» Text excerpt

=======

This time of forced slowdown has been a welcomed change of pace I didn’t know I was looking for. Looking back at time before social distancing, it seems that on any given day I was rushing to work, then rushing around the grocery store (which still happens only because, you know, germs), then rushing home to hurriedly put everything away and rush to make dinner. Now when I feel rushed, I find myself reciting my new mantra: “We aren’t in a hurry because there’s nothing else to do”. I’ve realized I wasn’t actually rushing around for any purpose in the first place. Maybe to get the things I didn’t want to do over with so I could plop down on the couch at the end of the day and relax. But soaking up each experience is so much more life-giving than rushing past everything in a blur. Even if the experience, like putting away groceries, is not particularly meaningful, I’m thankful to be learning the value of living in the moment.
Instead of using this extra at-home time to sink deep into a Netflix coma (which don’t get me wrong, still happens occasionally), I’ve been challenging myself to find activities that don’t rely on technology for entertainment. My husband and I have spent more time on our front porch over the last two days than the last two years. We’ve gotten to know the birds outside our window and had a 2-hour conversation with the next-door neighbor (at a 6-ft distance, of course). We’ve thrown softball, played cornhole in the back yard, and battled many rounds of Phase 10. I’ve been more intentional about checking in with friends and family. I’ve started an online Bible study with the group of 10th grade girls I lead as part of Grace Students. And since Grace has started streaming Sunday messages, I now hop on a Facetime call with my mother-in-law to discuss our thoughts afterwards.
If you are having trouble seeing how God is working in this season, hear this: the things I just stated aren’t a list of accomplishments to show how great I am at social distancing. The sad reality is none of these things would have happened without this season we are in. So my eternally optimistic side would say I’m grateful for what this time has produced in my life and I pray that you will reflect on your own life and choose to see God’s work.

=======

» Data entries
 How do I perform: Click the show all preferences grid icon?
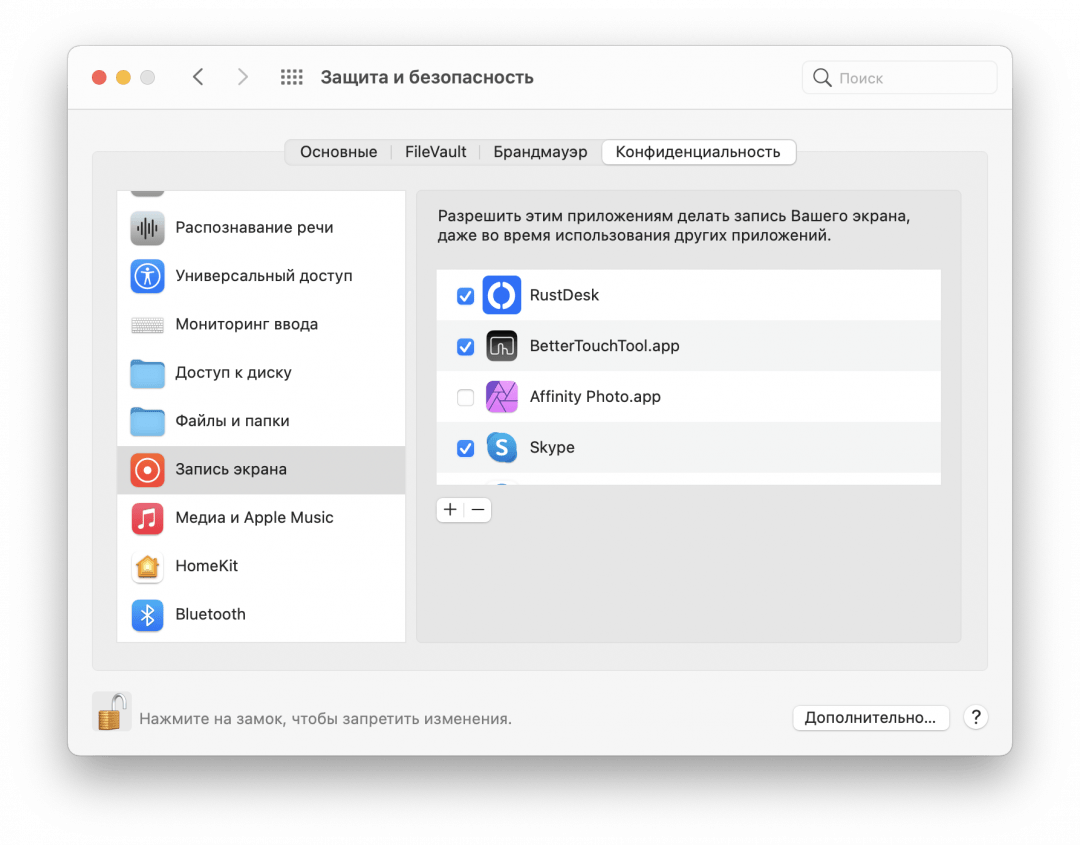pyautogui.click(x=291, y=78)
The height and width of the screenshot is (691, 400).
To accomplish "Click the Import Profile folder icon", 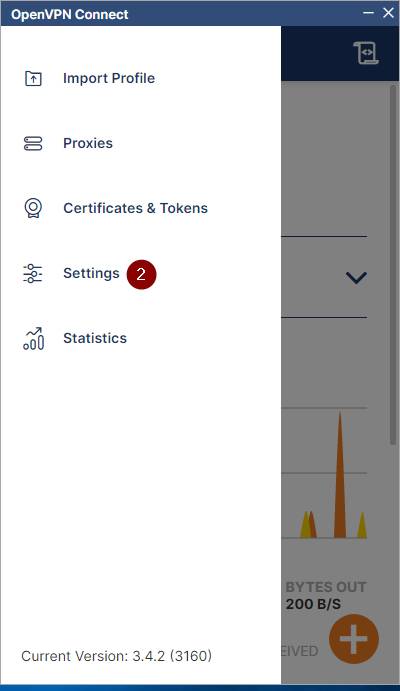I will tap(33, 78).
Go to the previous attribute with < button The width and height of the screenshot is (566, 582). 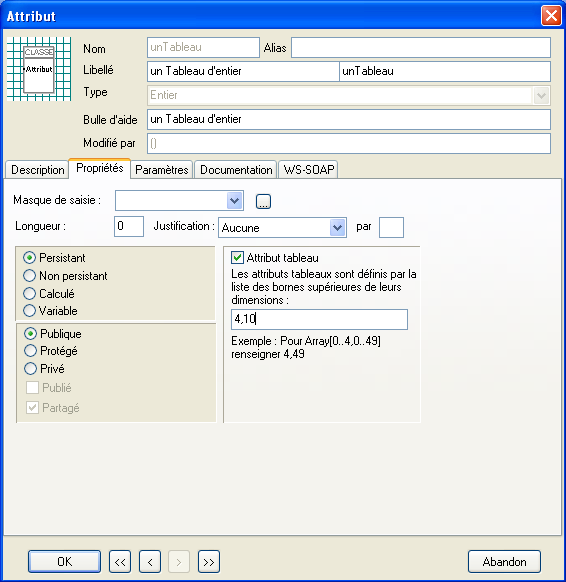(150, 562)
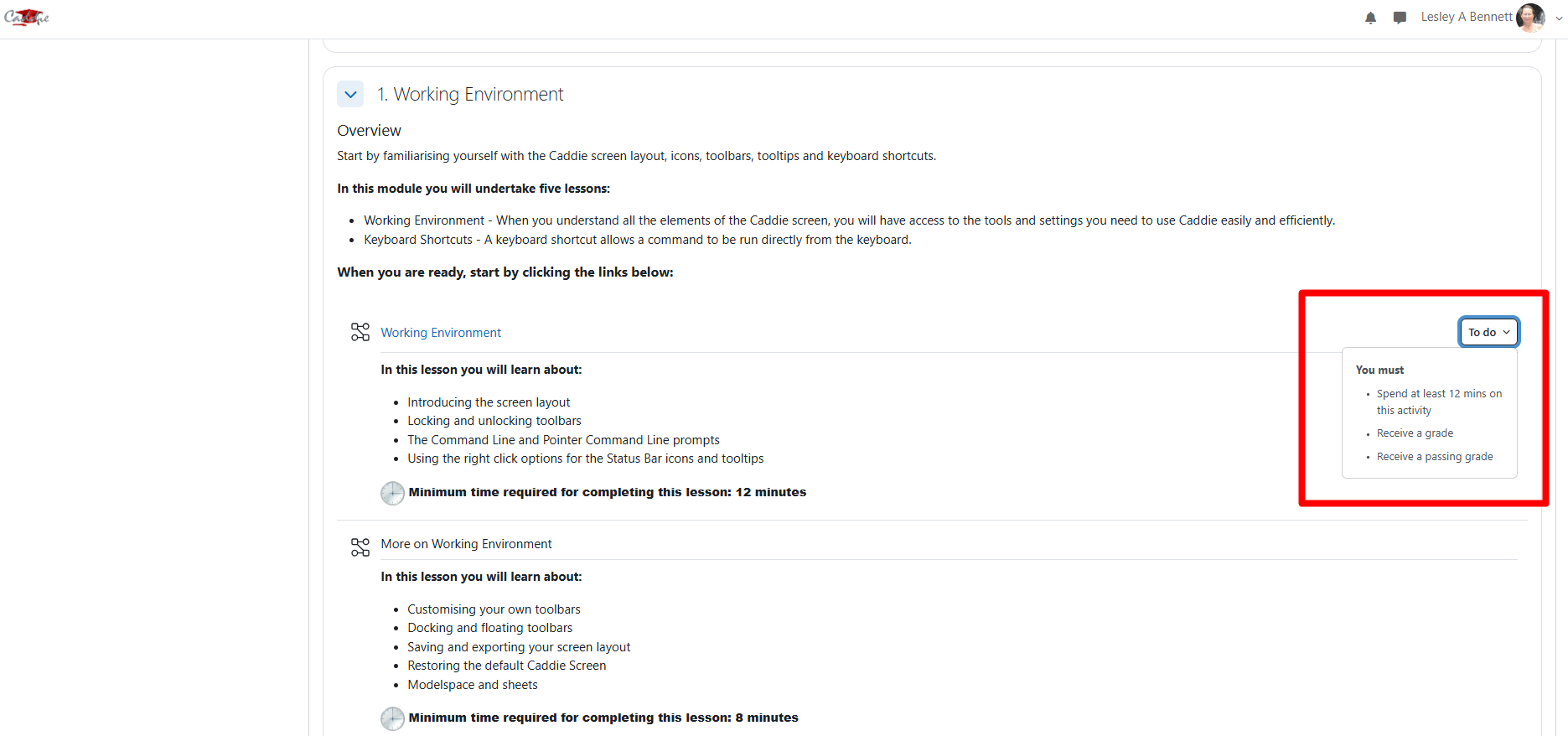
Task: Click the Caddie logo
Action: click(x=27, y=17)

=======

» Written exercise
Write out the part of the essay on slowing down from "If you are having" to "see God’s work.", word for word. The rows are a separate set of material, unrelated to the essay on slowing down.

» Task solution
If you are having trouble seeing how God is working in this season, hear this: the things I just stated aren’t a list of accomplishments to show how great I am at social distancing. The sad reality is none of these things would have happened without this season we are in. So my eternally optimistic side would say I’m grateful for what this time has produced in my life and I pray that you will reflect on your own life and choose to see God’s work.